Noosphere89 comments on Cole Wyeth’s Shortform

Noosphere89 5 Jun 2025 16:13 UTC
2 points
0
@ryan_greenblatt made a claim that continual learning/online training can already be done, but that right now it’s not super-high returns and requires annoying logistical/practical work to be done, and right now AI issues are elsewhere like sample efficiency and robust self-verification.
That would explain the likelihood of getting AGI by the 2030s being pretty high:
https://www.lesswrong.com/posts/FG54euEAesRkSZuJN/#pEBbFmMm9bvmgotyZ
Are you claiming that RL fine-tuning doesn’t change weights? This is wrong.
Maybe instead you’re saying “no one ongoingly does RL fine-tuning where they constantly are updating the weights throughout deployment (aka online training)”. My response is: sure, but they could do this, they just don’t because it’s logistically/practically pretty annoying and the performance improvement wouldn’t be that high, at least without some more focused R&D on making this work better.
Ryan Greenblatt’s original comment:
https://www.lesswrong.com/posts/FG54euEAesRkSZuJN/#xMSjPgiFEk8sKFTWt
My best guess is that the way humans learn on the job is mostly by noticing when something went well (or poorly) and then sample efficiently updating (with their brain doing something analogous to an RL update). In some cases, this is based on external feedback (e.g. from a coworker) and in some cases it’s based on self-verification: the person just looking at the outcome of their actions and then determining if it went well or poorly.
So, you could imagine RL’ing an AI based on both external feedback and self-verification like this. And, this would be a “deliberate, adaptive process” like human learning. Why would this currently work worse than human learning?
Current AIs are worse than humans at two things which makes RL (quantitatively) much worse for them:
1. Robust self-verification: the ability to correctly determine when you’ve done something well/poorly in a way which is robust to you optimizing against it.
2. Sample efficiency: how much you learn from each update (potentially leveraging stuff like determining what caused things to go well/poorly which humans certainly take advantage of). This is especially important if you have sparse external feedback.
But, these are more like quantitative than qualitative issues IMO. AIs (and RL methods) are improving at both of these.
All that said, I think it’s very plausible that the route to better continual learning routes more through building on in-context learning (perhaps through something like neuralese, though this would greatly increase misalignment risks...).
- For many (IMO most) useful tasks, AIs are limited by something other than “learning on the job”. At autonomous software engineering, they fail to match humans with 3 hours of time and they are typically limited by being bad agents or by being generally dumb/confused.

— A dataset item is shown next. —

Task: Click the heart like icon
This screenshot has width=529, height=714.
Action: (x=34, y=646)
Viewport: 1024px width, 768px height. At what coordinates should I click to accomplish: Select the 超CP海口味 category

To be clear, it seems totally plausible that for podcasting tasks Dwarkesh mentions, learning is the limiting factor.
- Correspondingly, I’d guess the reason that we don’t see people trying more complex RL based continual learning in normal deployments is that there is lower hanging fruit elsewhere and typically something else is the main blocker. I agree that if you had human level sample efficiency in learning this would immediately yield strong results (e.g., you’d have very superhuman AIs with 10^26 FLOP presumably), I’m just making a claim about more incremental progress.
- I think AIs will likely overcome poor sample efficiency to achieve a very high level of performance using a bunch of tricks (e.g. constructing a bunch of RL environments, using a ton of compute to learn when feedback is scarce, learning from much more data than humans due to “learn once deploy many” style strategies). I think we’ll probably see fully automated AI R&D prior to matching top human sample efficiency at learning on the job. Notably, if you do match top human sample efficiency at learning (while still using a similar amount of compute to the human brain), then we already have enough compute for this to basically immediately result in vastly superhuman AIs (human lifetime compute is maybe 3e23 FLOP and we’ll soon be doing 1e27 FLOP training runs). So, either sample efficiency must be worse or at least it must not be possible to match human sample efficiency without spending more compute per data-point/trajectory/episode.